- 6 slices bacon, cut into 1/4-inch pieces
 - 1 large onion, diced
 - 2 ribs celery, diced
 - 1 pinch salt
 - 1 green bell pepper, diced
 - 1 red bell pepper, diced
 - 3 cloves garlic, minced
 - 1 tablespoon vegetable oil
 - 1/3 cup all-purpose flour
 - 1 teaspoon freshly ground black pepper
 - 1 teaspoon paprika
 - 1/2 teaspoon dried oregano
 - 1/4 teaspoon cayenne pepper, or to taste
 - 3 cups cold chicken broth, divided
 - 1 teaspoon Worcestershire sauce
 - 8 ounces andouille sausage, sliced
 - 2 tablespoons finely chopped green onion (white and light green parts)
 - 2 cups shredded cooked chicken breast
 - 1/4 cup finely chopped green onion (white and light green parts)
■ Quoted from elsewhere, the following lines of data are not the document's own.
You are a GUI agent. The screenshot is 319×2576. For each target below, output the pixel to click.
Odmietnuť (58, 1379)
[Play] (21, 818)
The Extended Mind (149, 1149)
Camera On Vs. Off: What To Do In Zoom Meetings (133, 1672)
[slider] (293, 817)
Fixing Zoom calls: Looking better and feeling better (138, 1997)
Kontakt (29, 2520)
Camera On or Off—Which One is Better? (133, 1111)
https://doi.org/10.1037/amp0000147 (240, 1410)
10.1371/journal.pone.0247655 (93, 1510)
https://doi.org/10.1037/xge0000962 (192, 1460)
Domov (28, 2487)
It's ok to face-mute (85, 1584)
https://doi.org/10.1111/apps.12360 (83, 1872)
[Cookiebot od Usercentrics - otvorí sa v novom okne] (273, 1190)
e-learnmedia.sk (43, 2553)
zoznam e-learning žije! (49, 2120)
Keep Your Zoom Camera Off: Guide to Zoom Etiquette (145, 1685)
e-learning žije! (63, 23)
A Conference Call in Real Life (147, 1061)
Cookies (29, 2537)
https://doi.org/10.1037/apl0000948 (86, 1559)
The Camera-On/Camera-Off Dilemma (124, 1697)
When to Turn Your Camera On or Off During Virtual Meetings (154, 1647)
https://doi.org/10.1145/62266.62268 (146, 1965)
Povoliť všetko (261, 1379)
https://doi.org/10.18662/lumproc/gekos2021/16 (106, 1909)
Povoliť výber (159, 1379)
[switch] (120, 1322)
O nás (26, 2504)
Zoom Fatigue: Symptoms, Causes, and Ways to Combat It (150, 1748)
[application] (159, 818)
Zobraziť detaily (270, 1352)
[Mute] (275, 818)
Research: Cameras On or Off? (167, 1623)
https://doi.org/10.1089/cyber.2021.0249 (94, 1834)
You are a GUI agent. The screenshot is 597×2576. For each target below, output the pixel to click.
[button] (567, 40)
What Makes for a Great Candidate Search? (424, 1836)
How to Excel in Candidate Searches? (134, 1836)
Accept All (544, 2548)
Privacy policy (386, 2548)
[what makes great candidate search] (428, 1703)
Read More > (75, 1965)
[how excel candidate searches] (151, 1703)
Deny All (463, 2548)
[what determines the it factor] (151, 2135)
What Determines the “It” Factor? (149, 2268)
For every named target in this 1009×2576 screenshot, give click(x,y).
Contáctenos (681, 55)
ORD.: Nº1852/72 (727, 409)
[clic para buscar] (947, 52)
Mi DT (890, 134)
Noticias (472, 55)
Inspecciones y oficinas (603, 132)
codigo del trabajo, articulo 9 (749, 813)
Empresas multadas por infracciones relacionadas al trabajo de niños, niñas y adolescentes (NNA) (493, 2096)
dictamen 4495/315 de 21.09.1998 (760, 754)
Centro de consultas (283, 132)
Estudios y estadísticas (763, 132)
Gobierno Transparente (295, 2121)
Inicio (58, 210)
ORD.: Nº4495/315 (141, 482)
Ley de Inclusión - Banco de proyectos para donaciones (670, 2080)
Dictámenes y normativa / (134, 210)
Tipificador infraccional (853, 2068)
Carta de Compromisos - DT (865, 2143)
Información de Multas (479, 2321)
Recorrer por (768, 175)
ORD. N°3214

 - salt and freshly ground black pepper to taste
 
- Cook and stir bacon in a skillet over medium heat until crisp, about 10 minutes. Transfer bacon to a bowl with a slotted spoon, reserving 2 tablespoons bacon fat in the pan.
 - Return skillet to medium heat; cook and stir onion, celery, and a pinch of salt until onion begins to soften, about 5 minutes. Add green bell pepper, red bell pepper, and garlic; cook, stirring frequently, until bell peppers are soft, about 5 minutes.
 - Pour vegetable oil into the onion mixture, sprinkle in flour, and cook until flour is browned and mixture thickens, about 5 minutes. Add 1 teaspoon black pepper, paprika, oregano, and cayenne pepper and stir to combine.
 - Pour 1/4 cup of chicken broth into vegetable mixture; cook and stir, scraping any browned bits off the bottom of the pan, until combined. Add remaining broth and Worcestershire sauce. Increase heat to medium-high and simmer until sauce is thick and reduced slightly, about 10 minutes.
 - Reduce heat to low. Add andouille sausage, chicken, and reserved bacon. Cook until heated hot.
 - Remove from heat, stir in green onions, and season with salt and black pepper to taste.